O próprio Pentágono reconhece que muitos casos permanecem abertos por falta de imagens de alta resolução, informações sobre distância, localização precisa, condições meteorológicas ou dados simultâneos produzidos por diferentes sensores.

Em ocorrências militares, a investigação também possui uma dimensão de segurança nacional. Um objeto desconhecido próximo a bases, aeronaves ou áreas estratégicas pode representar uma falha de vigilância, um equipamento de espionagem ou uma tecnologia utilizada por uma potência estrangeira.

Documentos não comprovam presença extraterrestre

Até o momento, o AARO afirma não ter encontrado evidência verificável de que algum dos casos analisados represente a presença de seres extraterrestres ou o uso de tecnologia de origem não humana.

A NASA adota posição semelhante.
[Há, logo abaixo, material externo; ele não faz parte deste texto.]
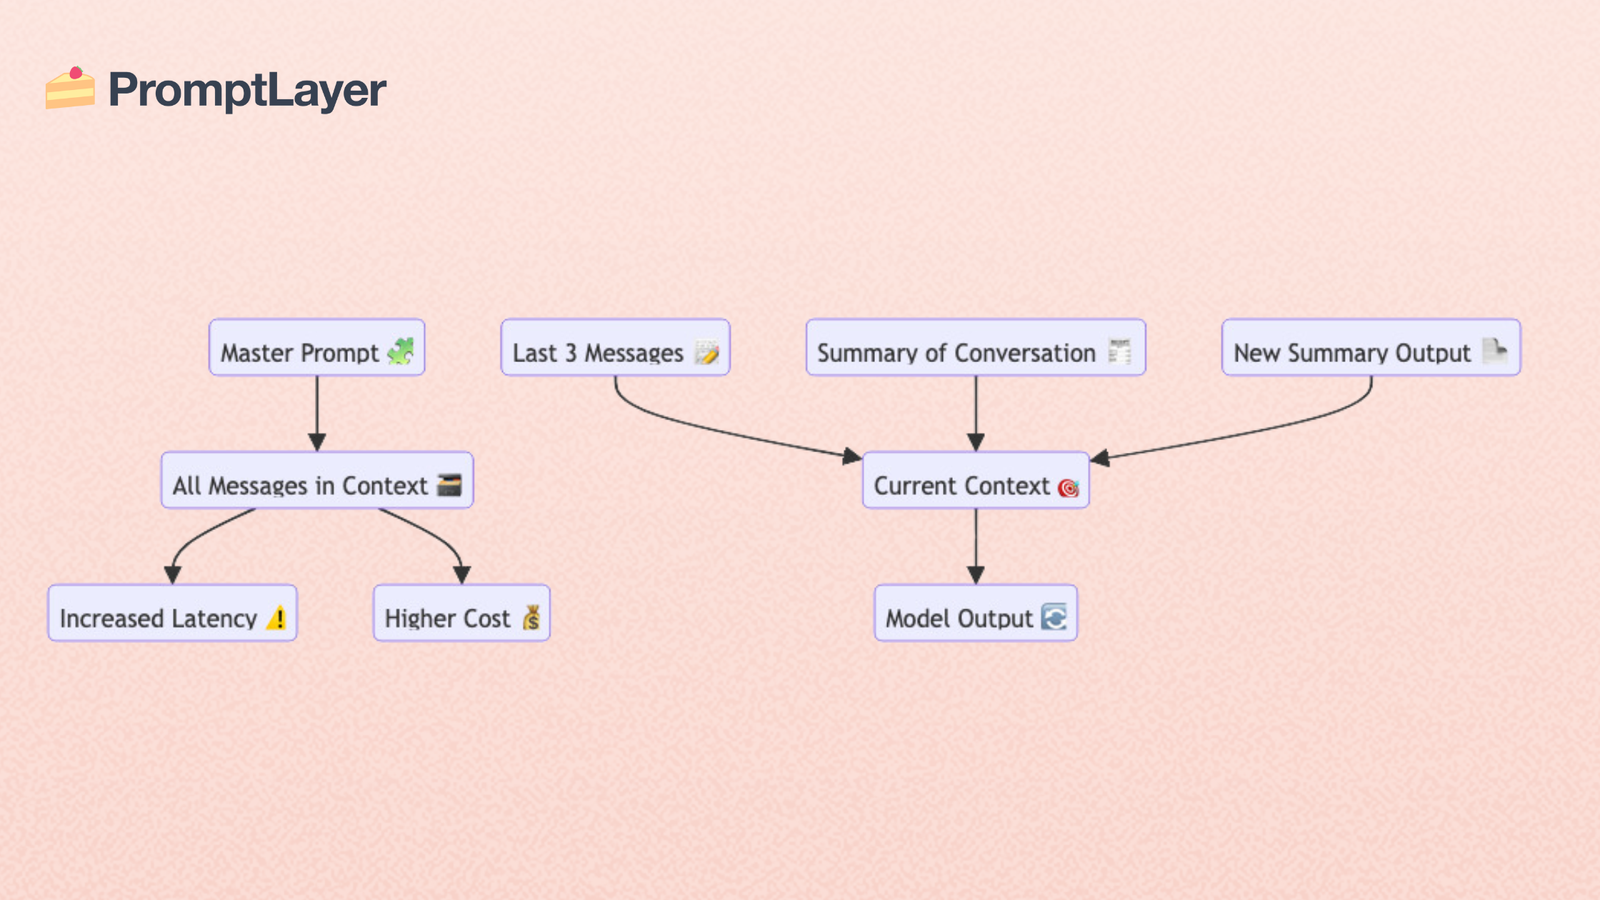
Task: Select the Last 3 Messages node label
Action: (x=597, y=353)
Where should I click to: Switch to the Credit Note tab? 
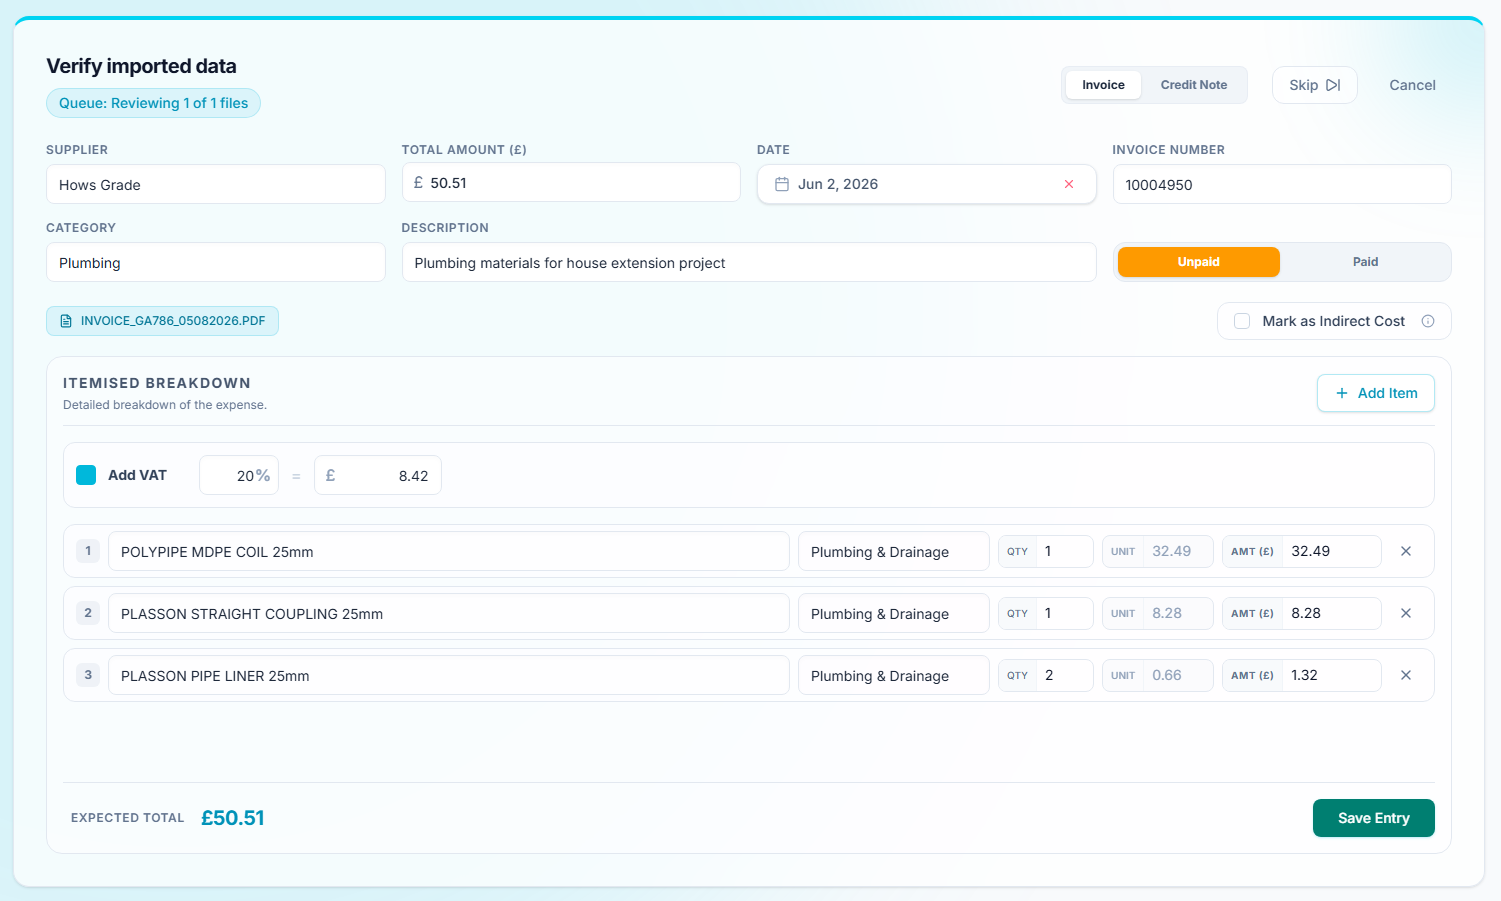1193,85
A agência espacial reconhece a necessidade de investigar os fenômenos com métodos científicos, mas afirma que os dados disponíveis não sustentam a conclusão de que os UAPs sejam manifestações de tecnologia alienígena.

A ausência de uma explicação, portanto, não deve ser apresentada como prova de origem extraterrestre. Cientificamente, um caso sem solução significa apenas que ainda não há informações suficientes para classificá-lo.
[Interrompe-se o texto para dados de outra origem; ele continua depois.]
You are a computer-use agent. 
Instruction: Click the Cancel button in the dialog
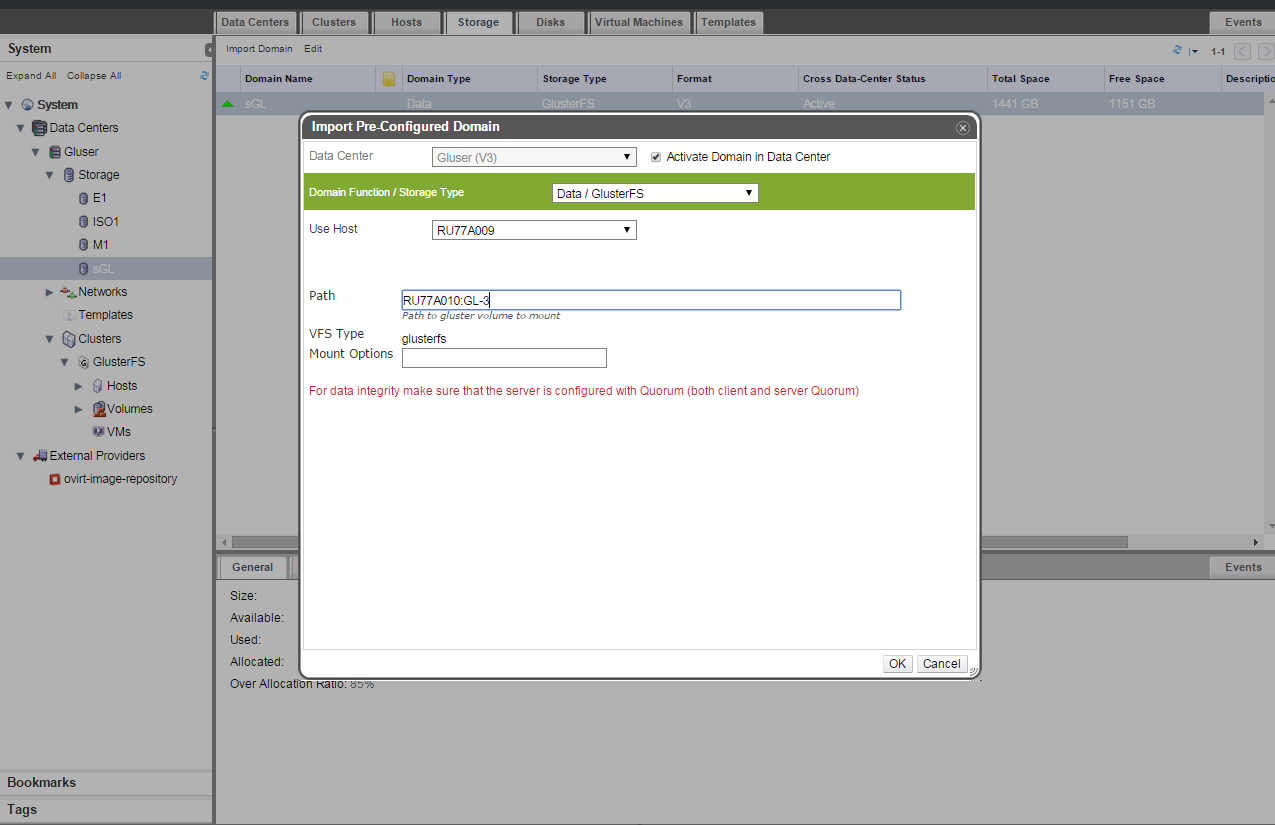941,664
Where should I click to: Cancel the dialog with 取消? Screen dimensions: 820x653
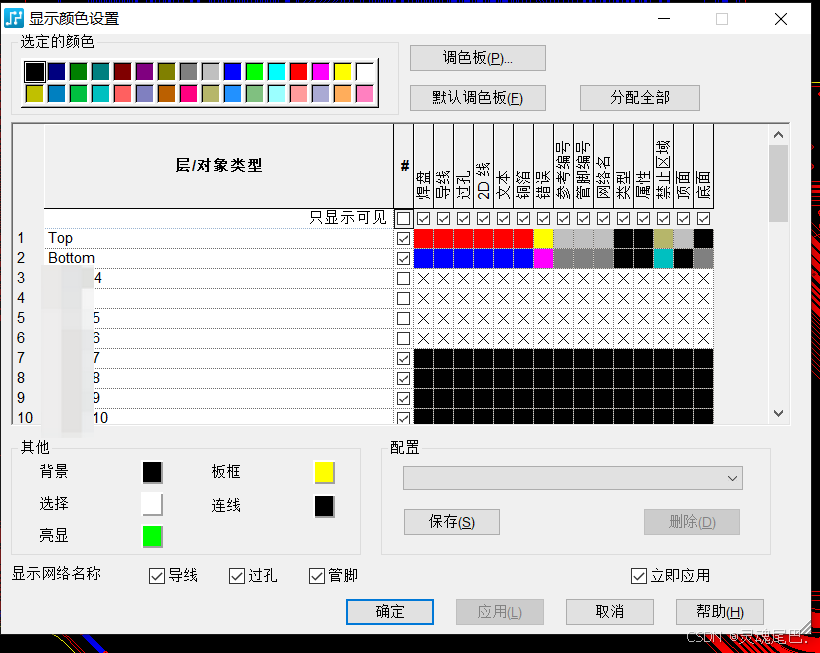[609, 612]

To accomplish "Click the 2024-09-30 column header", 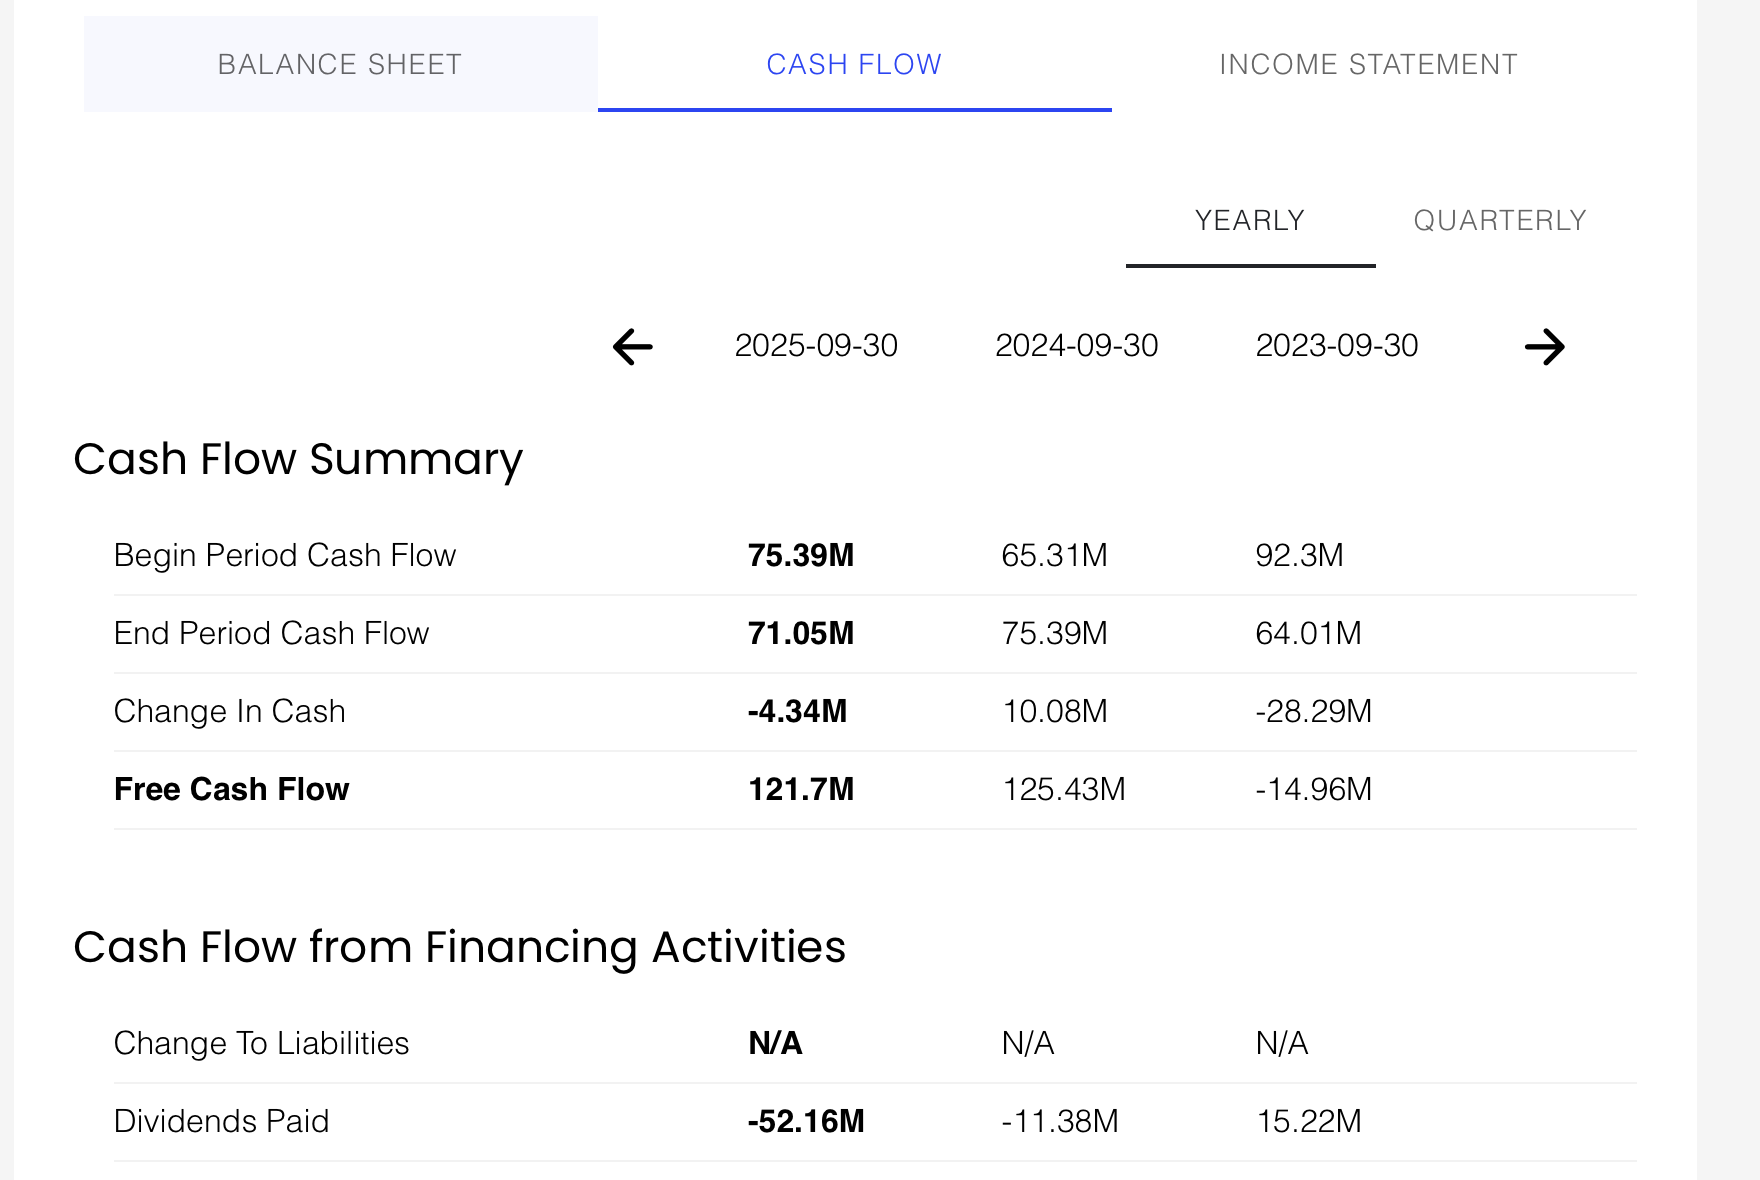I will coord(1077,345).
Ao mesmo tempo, a existência de ocorrências registradas por pilotos, radares e equipamentos militares justifica a investigação. O debate atual deixou de tratar o tema somente como uma curiosidade popular e passou a envolver segurança aérea, defesa, inteligência, tecnologia de sensores e transparência governamental.

Liberação começou após determinação de Trump

Em fevereiro de 2026, o presidente Donald Trump determinou que órgãos federais iniciassem a localização e a divulgação de documentos relacionados a OVNIs, UAPs e alegações sobre vida extraterrestre.

O trabalho envolve a Casa Branca, o Pentágono, o Escritório do Diretor de Inteligência Nacional, o Departamento de Energia, a NASA, o FBI e outros integrantes da comunidade de inteligência.

Segundo o governo, a operação exige a análise de dezenas de milhões de registros acumulados durante várias décadas, muitos deles preservados apenas em papel. Por isso, a publicação está sendo realizada em etapas.

Os documentos passaram por revisão de segurança antes de serem divulgados. Isso não significa, entretanto, que todos tenham sido completamente analisados para determinar a origem dos fenômenos. Alguns arquivos foram publicados justamente porque continuam sem solução.

Arquivo Nacional mantém coleção permanente

Além do programa criado em 2026, o Arquivo Nacional dos Estados Unidos (NARA) mantém uma coleção específica sobre fenômenos anômalos, denominada Record Group 615.

A estrutura foi estabelecida após a Lei de Autorização de Defesa Nacional de 2024 determinar que órgãos federais transferissem cópias de seus registros sobre UAPs ao Arquivo Nacional. A coleção recebe materiais de instituições como FBI, Agência de Segurança Nacional, Departamento de Estado, Administração Federal de Aviação e órgãos de inteligência e defesa.

Os documentos são adicionados progressivamente e parte do acervo pode ser consultada e baixada pela internet.

Transparência avança, mas perguntas permanecem

A publicação dos arquivos representa uma mudança significativa na forma como os Estados Unidos tratam o assunto. Durante décadas, documentos sobre OVNIs permaneceram dispersos entre diferentes órgãos, protegidos por sigilo ou acessíveis apenas por pedidos formais de informação.

A centralização dos registros permite que pesquisadores, jornalistas e especialistas analisem diretamente os materiais oficiais. Também ajuda a reduzir interpretações construídas apenas sobre rumores ou documentos sem autenticidade comprovada.

Entretanto, a nova remessa ainda não oferece a resposta mais aguardada: os Estados Unidos possuem provas de visitas extraterrestres? Até agora, a resposta oficial continua sendo não.

Os arquivos demonstram que há fenômenos observados e registrados que permanecem sem explicação. Não demonstram, porém, de onde vieram ou se representam uma tecnologia desconhecida. O governo norte-americano informou que novos lotes serão divulgados à medida que outros documentos forem encontrados, revisados e liberados.

O mistério permanece aberto — agora com uma quantidade maior de informações disponíveis para investigação pública, mas ainda sem a prova definitiva de vida extraterrestre.